Following Friday’s event in Sioux City, Ryan said he will support Haley in the primary and would not vote for Donald J. Trump even in the general election if Trump is the nominee. He’s voted for Trump in the past, but not this time.

“It won’t be Trump. I agree with (Haley), he was probably the right guy at the right time,” Ryan said. “It did take somebody as crazy as him to shut the world down, but now that we’re past COVID I think we need somebody who is a little more easy on the throttle and not so knee-jerk. We don’t need a dictator, which I think he was large and in charge.”

Ryan also liked Tim Scott, but he’s dropped out, leaving Haley as the top pick.

“She’s got some good points on not only the national issues that we have, but I think I’m a little bit more interested in her from a world standpoint and the fact she has some experience on the world stage. I just hope she can make it through the race. She’s got a ways to go.”

Ryan works in the meat industry. His wife is in the nursing industry. Both areas are short of workers and Ryan wanted to ask Haley about immigration.

“I completely disagree with leaving the border open the way that Biden has, but all of us are short labor,” he said. “Last year I was invited to one of our franchisee meetings and they hired a speaker to come in to talk about labor.
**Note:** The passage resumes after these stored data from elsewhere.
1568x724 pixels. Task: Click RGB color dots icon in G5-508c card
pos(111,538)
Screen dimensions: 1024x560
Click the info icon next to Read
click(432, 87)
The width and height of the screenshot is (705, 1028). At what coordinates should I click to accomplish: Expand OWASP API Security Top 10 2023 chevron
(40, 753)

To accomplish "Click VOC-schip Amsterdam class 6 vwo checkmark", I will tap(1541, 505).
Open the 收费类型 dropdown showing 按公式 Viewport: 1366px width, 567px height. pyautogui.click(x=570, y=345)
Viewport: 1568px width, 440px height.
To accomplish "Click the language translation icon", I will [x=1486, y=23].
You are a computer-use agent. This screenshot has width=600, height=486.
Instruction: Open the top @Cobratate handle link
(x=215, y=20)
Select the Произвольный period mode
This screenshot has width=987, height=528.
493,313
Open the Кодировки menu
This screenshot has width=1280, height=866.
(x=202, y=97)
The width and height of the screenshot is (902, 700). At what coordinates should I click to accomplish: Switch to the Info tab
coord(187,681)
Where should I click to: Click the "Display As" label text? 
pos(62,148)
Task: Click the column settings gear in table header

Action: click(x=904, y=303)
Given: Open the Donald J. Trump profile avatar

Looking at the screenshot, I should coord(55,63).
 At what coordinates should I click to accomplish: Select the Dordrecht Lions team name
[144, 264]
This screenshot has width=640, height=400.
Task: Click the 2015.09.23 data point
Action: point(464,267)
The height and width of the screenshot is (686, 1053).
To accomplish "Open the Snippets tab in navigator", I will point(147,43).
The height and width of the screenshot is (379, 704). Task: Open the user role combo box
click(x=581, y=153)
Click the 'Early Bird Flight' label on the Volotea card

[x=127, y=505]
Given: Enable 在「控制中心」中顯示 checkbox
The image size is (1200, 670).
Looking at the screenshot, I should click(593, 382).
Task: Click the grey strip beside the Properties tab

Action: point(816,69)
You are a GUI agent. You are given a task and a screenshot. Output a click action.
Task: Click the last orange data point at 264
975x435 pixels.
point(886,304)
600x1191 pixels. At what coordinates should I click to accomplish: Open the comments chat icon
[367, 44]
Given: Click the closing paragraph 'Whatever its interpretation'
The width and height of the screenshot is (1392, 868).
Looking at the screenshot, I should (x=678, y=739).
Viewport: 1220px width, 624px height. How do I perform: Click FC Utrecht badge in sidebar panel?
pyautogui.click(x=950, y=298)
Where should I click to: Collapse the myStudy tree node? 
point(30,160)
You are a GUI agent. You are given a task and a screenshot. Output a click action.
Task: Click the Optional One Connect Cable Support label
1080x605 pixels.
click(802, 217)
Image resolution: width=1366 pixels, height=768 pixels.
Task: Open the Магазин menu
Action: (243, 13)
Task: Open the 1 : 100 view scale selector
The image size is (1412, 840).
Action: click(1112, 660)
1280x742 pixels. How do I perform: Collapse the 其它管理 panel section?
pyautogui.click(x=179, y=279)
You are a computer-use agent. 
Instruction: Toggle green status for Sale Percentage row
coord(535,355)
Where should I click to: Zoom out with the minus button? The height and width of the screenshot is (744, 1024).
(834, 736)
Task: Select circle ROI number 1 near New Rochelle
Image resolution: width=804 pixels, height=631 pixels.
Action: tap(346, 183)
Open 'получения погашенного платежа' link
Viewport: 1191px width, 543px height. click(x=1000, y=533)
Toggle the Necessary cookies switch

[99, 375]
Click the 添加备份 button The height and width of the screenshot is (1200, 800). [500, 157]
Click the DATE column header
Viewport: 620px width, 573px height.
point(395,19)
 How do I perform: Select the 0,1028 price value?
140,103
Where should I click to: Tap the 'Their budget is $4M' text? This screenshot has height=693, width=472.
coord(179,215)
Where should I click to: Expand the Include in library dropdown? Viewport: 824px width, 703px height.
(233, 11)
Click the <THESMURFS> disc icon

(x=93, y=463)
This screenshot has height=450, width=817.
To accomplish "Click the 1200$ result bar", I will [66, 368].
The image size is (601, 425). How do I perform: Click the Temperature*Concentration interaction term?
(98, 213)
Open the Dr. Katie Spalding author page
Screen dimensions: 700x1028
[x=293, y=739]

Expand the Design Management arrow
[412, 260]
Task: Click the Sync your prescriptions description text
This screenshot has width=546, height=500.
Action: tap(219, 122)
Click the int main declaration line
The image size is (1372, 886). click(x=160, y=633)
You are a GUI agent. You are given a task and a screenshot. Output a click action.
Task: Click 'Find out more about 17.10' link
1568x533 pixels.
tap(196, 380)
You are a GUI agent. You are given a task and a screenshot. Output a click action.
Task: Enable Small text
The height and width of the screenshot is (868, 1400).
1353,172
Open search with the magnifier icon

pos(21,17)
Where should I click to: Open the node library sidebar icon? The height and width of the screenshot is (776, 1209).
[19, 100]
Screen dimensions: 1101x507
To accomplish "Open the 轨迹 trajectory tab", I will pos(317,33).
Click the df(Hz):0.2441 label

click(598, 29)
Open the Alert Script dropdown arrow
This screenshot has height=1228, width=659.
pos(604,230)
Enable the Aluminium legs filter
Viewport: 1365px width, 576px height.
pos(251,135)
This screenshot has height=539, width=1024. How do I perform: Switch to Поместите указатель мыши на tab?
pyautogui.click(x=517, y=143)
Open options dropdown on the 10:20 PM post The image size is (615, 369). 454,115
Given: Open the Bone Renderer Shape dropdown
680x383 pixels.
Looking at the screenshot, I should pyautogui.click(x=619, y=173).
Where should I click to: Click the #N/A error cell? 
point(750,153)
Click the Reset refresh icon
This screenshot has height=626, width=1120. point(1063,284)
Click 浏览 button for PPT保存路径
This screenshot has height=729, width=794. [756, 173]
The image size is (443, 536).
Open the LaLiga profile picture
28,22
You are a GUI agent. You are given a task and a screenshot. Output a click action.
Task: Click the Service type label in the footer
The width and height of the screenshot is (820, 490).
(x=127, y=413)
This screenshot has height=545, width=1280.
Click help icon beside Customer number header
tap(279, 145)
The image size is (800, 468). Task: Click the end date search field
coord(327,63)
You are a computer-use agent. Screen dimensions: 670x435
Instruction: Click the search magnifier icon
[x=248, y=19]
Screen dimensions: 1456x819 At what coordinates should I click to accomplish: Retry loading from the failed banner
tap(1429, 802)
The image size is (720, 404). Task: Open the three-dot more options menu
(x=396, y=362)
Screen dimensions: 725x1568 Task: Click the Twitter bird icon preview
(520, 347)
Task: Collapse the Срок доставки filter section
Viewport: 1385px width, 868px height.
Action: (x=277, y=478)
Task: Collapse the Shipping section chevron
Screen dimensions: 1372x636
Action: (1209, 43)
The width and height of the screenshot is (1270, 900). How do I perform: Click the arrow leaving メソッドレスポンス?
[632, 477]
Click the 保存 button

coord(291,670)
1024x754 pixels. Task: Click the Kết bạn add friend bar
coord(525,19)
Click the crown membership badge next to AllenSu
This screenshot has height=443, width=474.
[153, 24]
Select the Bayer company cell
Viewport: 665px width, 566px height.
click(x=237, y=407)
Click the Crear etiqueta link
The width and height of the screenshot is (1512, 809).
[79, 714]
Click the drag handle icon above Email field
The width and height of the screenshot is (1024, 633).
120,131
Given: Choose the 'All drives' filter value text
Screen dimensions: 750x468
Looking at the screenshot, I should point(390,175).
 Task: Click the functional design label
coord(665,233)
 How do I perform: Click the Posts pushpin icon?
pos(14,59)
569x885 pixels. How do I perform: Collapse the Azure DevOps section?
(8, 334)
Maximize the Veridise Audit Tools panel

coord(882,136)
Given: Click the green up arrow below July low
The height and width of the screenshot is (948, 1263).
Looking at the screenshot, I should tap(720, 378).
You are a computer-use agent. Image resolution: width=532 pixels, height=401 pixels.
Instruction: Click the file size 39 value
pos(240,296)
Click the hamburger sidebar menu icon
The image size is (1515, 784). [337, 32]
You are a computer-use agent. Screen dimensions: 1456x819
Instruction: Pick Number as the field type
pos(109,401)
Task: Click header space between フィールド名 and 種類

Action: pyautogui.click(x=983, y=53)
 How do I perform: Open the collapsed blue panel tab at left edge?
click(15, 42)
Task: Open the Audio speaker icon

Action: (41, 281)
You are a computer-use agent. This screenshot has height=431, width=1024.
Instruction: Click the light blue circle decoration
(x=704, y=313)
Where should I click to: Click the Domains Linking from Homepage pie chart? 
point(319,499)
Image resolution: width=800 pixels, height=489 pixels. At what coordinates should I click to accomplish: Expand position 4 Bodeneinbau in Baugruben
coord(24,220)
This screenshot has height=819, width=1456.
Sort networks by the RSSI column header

The guy had worked under five Presidents. He was like, ‘I’m not here to talk politics. I have worked for both sides. I don’t care. But the only saving grace for our country is what’s coming across the border now.'”

With the baby boomers retiring, families having fewer kids and 70-year-olds who used to work at the pharmacy or as door greeters at Walmart pre-COVID deciding not to return to the workforce post-COVID, the labor pool is much more shallow than it was.

“We’re all hurting for people,” he said. “My question to Haley was going to be how do we make lemonade out of lemons. Deporting 8 or 14 million people is not going to happen, physically it can’t happen. So what do we need to do to make sure people are paying in their taxes, they have insurance? Right now we’re overflowing all of our resources. We’re buying hotels and putting people, whether they’re good or bad doesn’t matter, we’re going to house them. We’re paying for it. Well, how do we turn that into labor so that they can support their families?”